The inevitability of data abuse

Government actions that foster and create new risks to how people engage online—whether through subpoenas targeting telehealth providers to gain access to patient data or through content censorship— disproportionately harm those already affected by the digital divide. In a climate where in-person healthcare access is actively being dismantled, the transgender and gender diverse community’s reliance on digital options, such as telehealth, has only intensified. Research by LGBT Tech underscores the importance of digital resources: 92% of transgender adults use the internet to search for health information, and 81% report utilizing telehealth services for care.

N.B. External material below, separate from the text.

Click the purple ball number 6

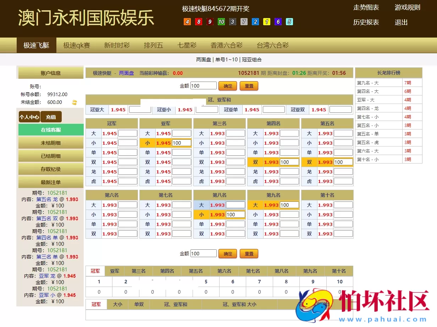[x=278, y=22]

Yet structural inequities continue to limit access. Device costs, gaps in digital literacy, and, critically, unreliable internet service and other barriers to broadband access. While the federal government could—and should—be prioritizing privacy protections and everyone’s ability to access the services they need online, it has instead tasked itself with prying into and litigating the confidential health information of transgender and gender diverse individuals. This surveillance is especially alarming given the now-routine purchase of personal data by government agencies from commercial brokers.

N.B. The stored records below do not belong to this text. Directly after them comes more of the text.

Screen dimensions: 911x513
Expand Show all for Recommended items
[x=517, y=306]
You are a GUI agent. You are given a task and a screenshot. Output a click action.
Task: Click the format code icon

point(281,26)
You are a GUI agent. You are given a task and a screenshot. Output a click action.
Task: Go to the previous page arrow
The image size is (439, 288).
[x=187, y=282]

Declining trust in in-person healthcare settings helps explain why individuals of all ages are relying more on digital lifelines than ever—especially when educational settings are rife with their own issues, from school book bans to attempts to limit K-12 funding for gender-affirming schools. The Supreme Court has repeatedly chosen to avoid establishing a national standard for privacy in schools. By declining to hear cases like Lee v. Poudre School District R-1, which involved a conflict over a school facilitating a student’s social transition without parental notification, the Court dodged the fundamental question of who controls a student’s gender-related data stored in educational and administrative databases.

Taken together —identity erasure on passports, aggressive demands for user data, and the framing of transgender and gender diverse individuals as threats to children, all while disregarding the needs of LGBTQ+ children—these actions represent a comprehensive policy of enmity against the transgender community. This enmity is marked by systematic attempts to compromise data integrity and privacy across multiple federal functions. Regardless of which data will be targeted next, gender identity information will continue to be exploited for political advantage in an environment where state-sponsored discrimination and harassment have become increasingly normalized.

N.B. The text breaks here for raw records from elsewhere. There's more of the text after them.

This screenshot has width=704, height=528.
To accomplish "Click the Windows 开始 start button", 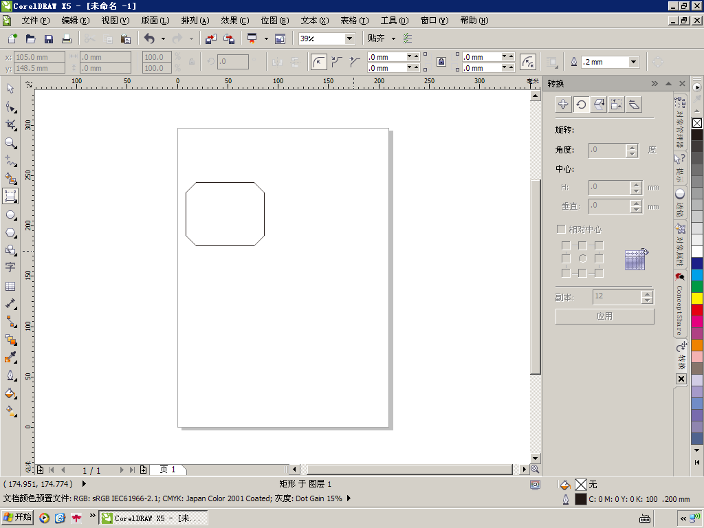I will tap(18, 517).
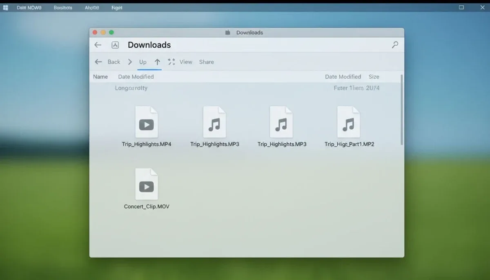Open the Trip_High_Part1.MP2 audio file
Image resolution: width=490 pixels, height=280 pixels.
(x=349, y=121)
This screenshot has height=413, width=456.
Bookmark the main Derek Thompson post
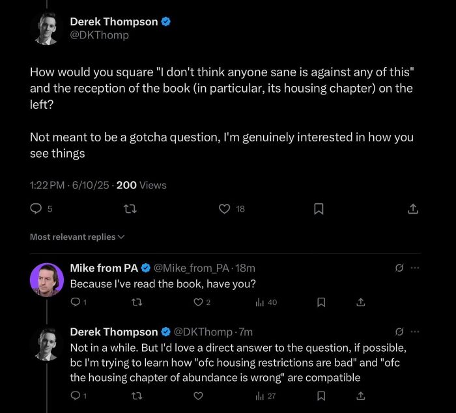point(319,209)
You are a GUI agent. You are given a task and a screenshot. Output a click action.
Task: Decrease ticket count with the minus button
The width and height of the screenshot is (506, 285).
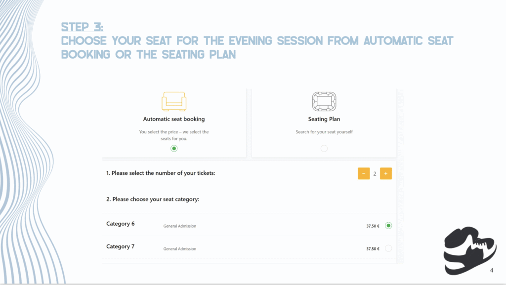tap(364, 173)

While the actions of the administration arise directly from its hostility toward the transgender community, they are also the predictable consequence of earlier policy choices. From linking healthcare funding to record digitization to centralizing licensing data in the name of fighting terrorism, administrations of both parties have consistently failed to take privacy (or the inevitable abuse of data to carry out formalized state violence and oppression) seriously. The result has provided fertile ground for government efforts attempting to erase transgender and gender diverse lives.

Fighting against these systematic forms of oppression, which paradoxically rely on both erasure of identities and intensified forms of surveillance and data collection, requires genuine solidarity, particularly with other movements fighting for bodily autonomy and privacy. Further, it requires those fighting to recognize how data collection efforts, even those started with the best of intentions, create new mechanisms for surveillance, violence and control.

While the threat the federal government poses is immense, the ability of state-level actors to successfully defeat federal subpoenas for patient data shows that resistance is possible and underscores the urgent need for comprehensive federal privacy protections that serve all individuals.